*TASK INSTRUCTIONS*: Please set down only the lines from the one containing "You are a computer-use" through the end of the entries below, exactly, minus any pictures.

[DATA IN THIS EXERCISE — start]

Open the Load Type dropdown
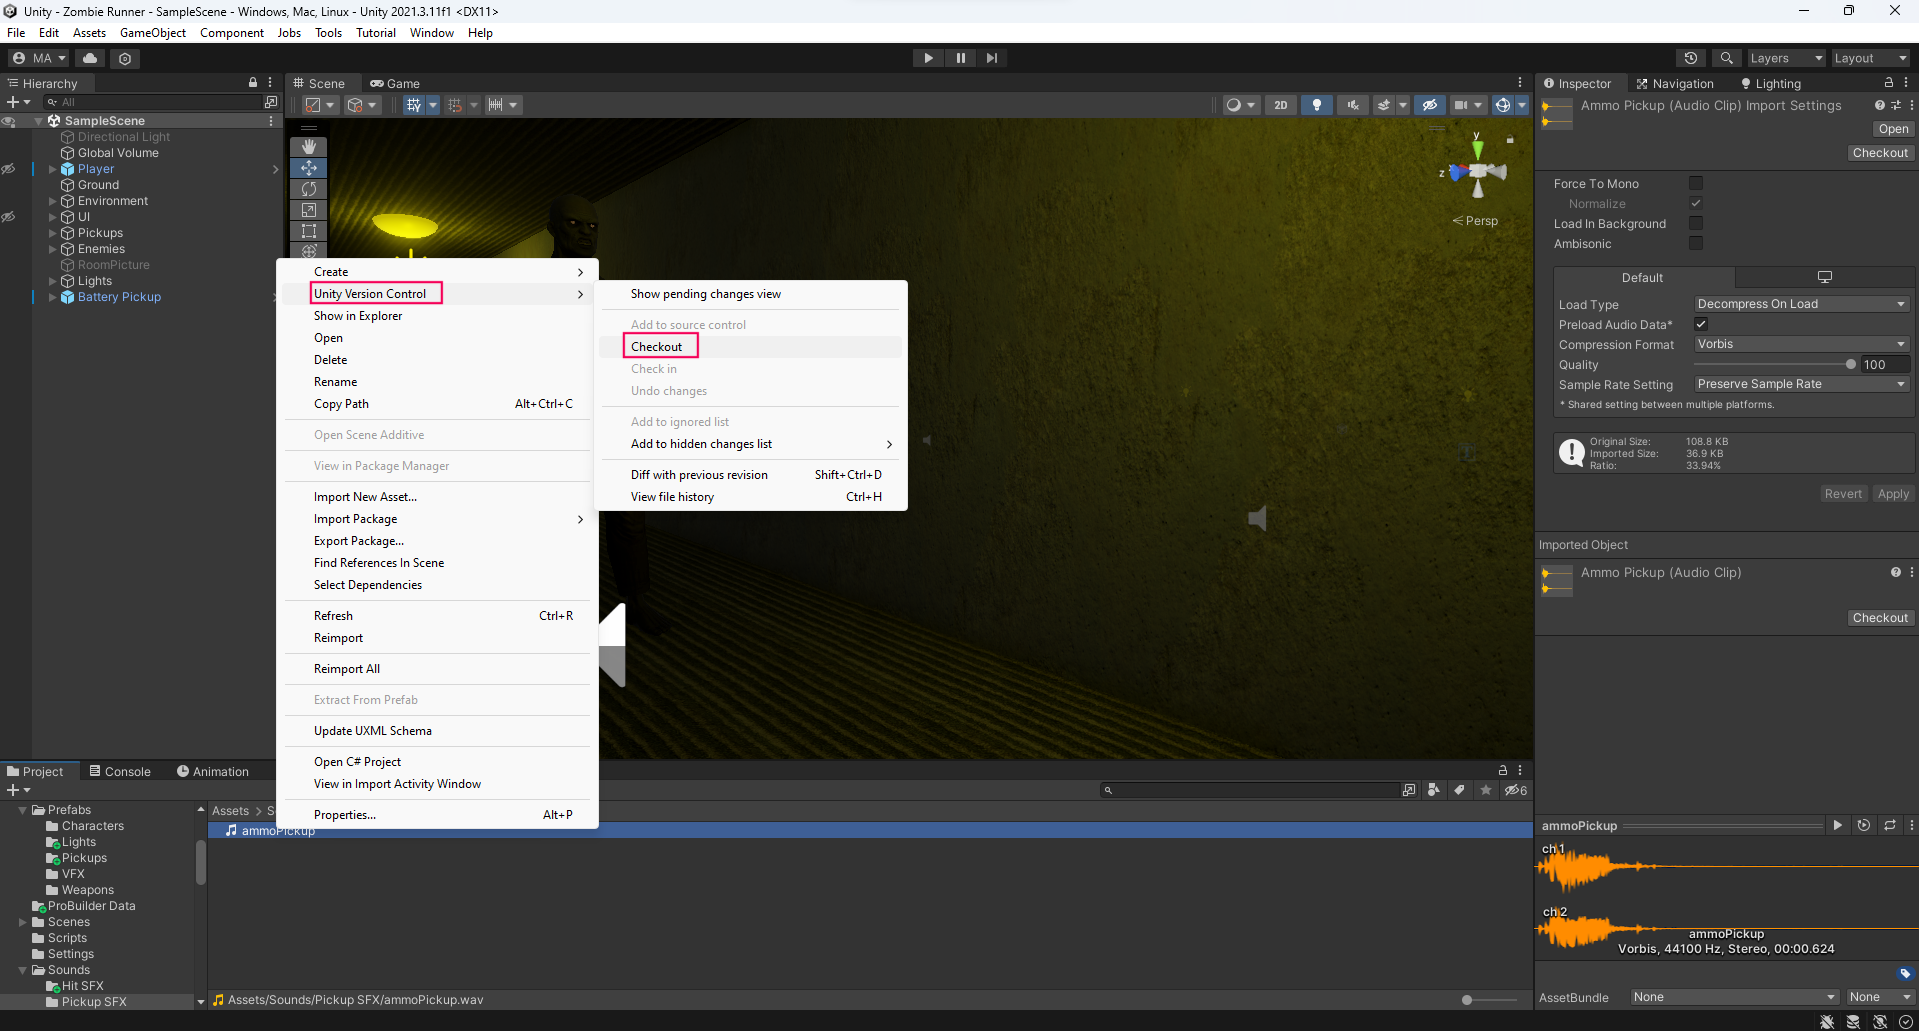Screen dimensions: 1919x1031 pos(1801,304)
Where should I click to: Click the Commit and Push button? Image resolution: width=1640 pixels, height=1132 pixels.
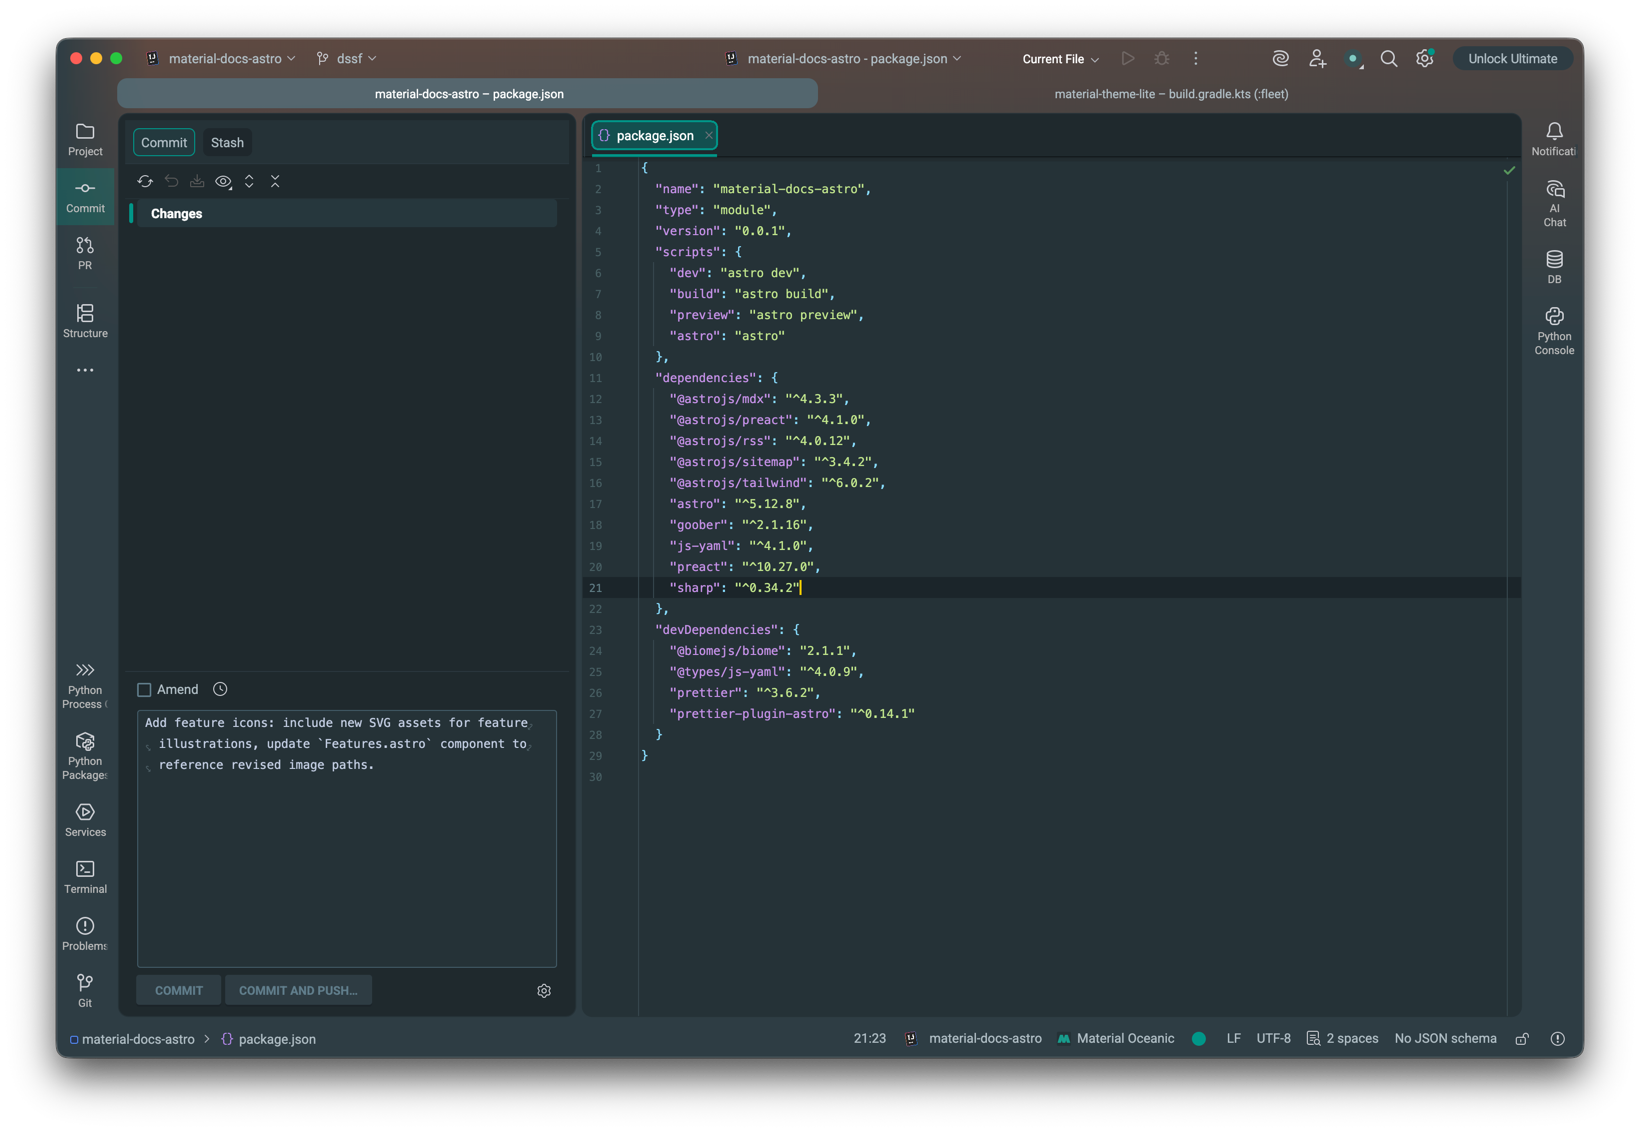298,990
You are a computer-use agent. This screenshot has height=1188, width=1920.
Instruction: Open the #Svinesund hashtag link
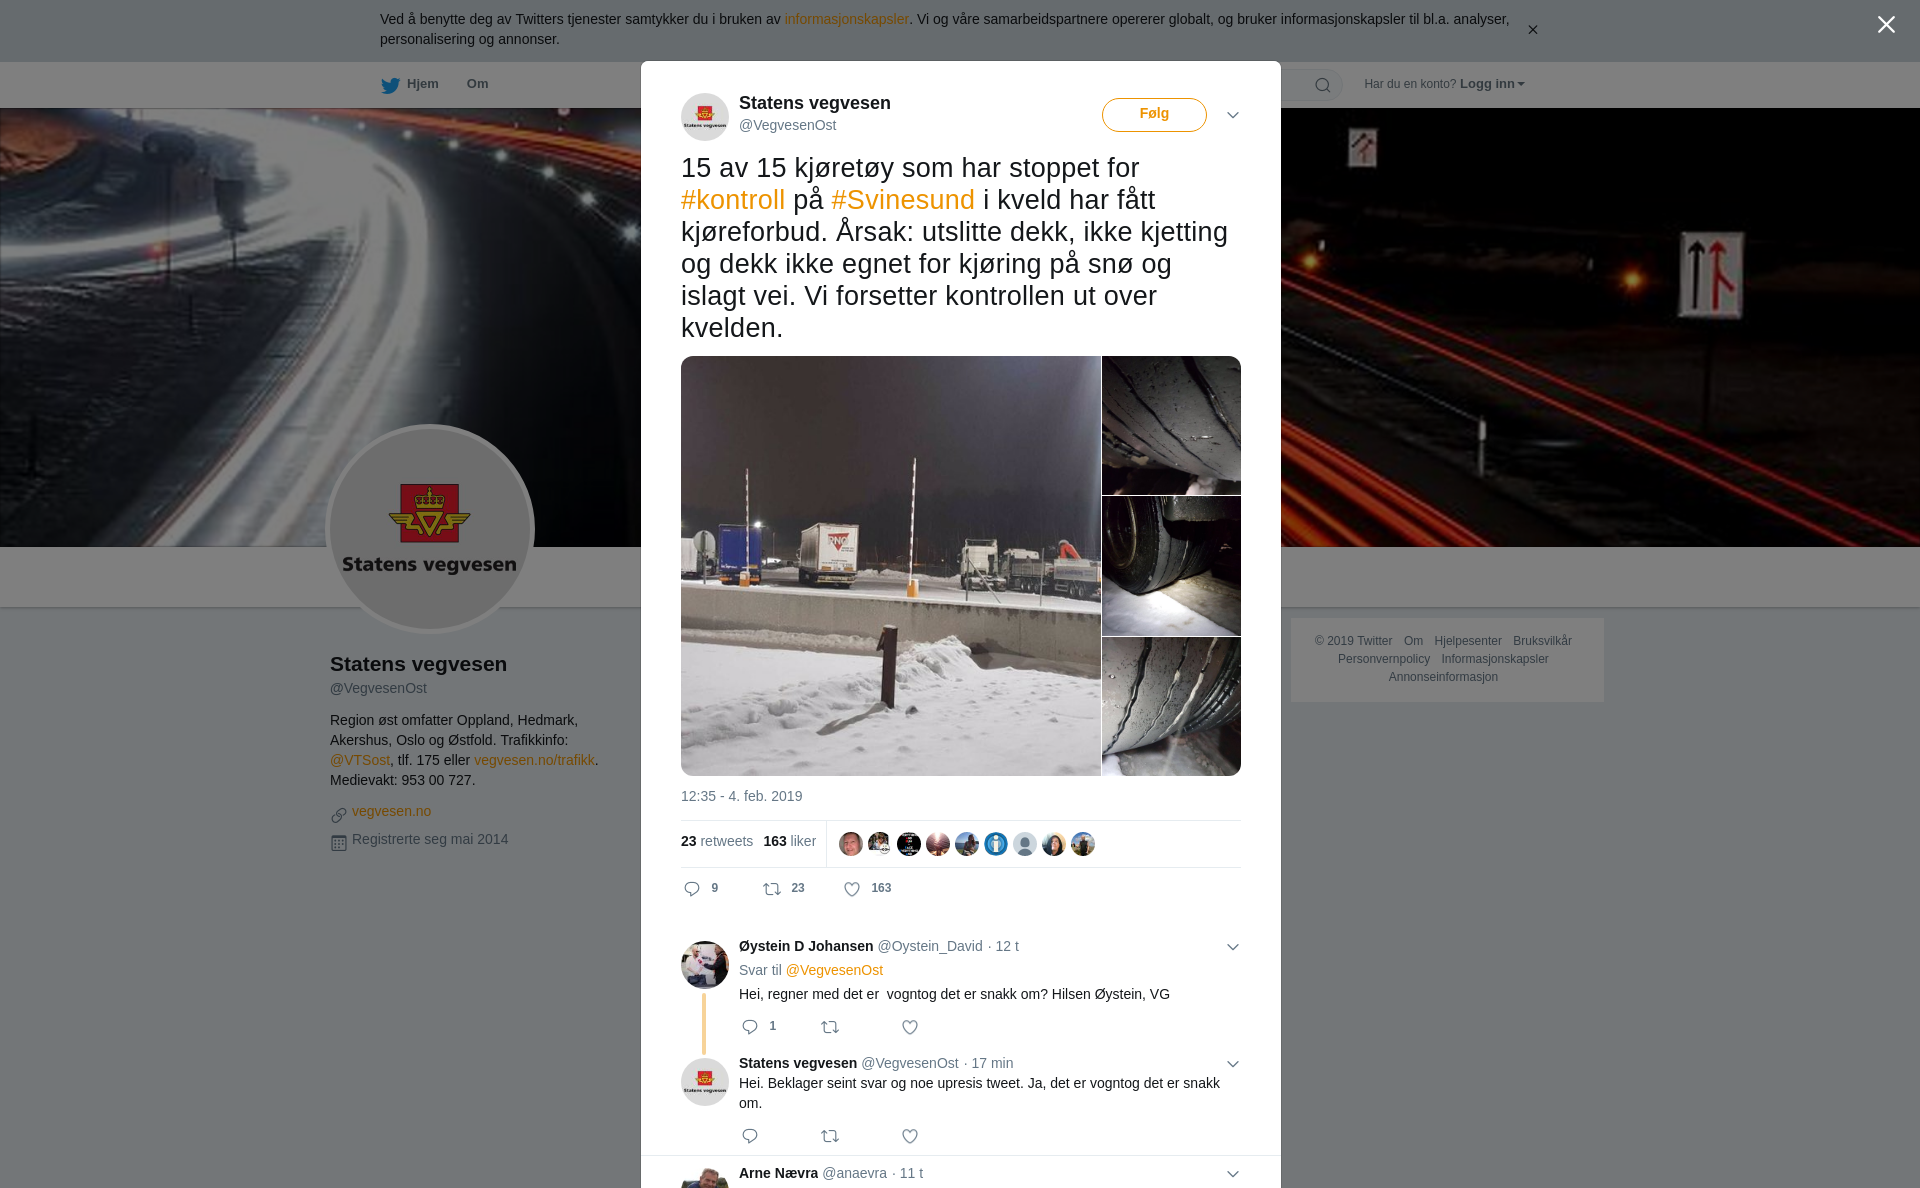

[DATA IN THIS EXERCISE — finish]

*ANSWER TO THIS TASK*:
You are a computer-use agent. This screenshot has height=1188, width=1920.
Instruction: Open the #Svinesund hashtag link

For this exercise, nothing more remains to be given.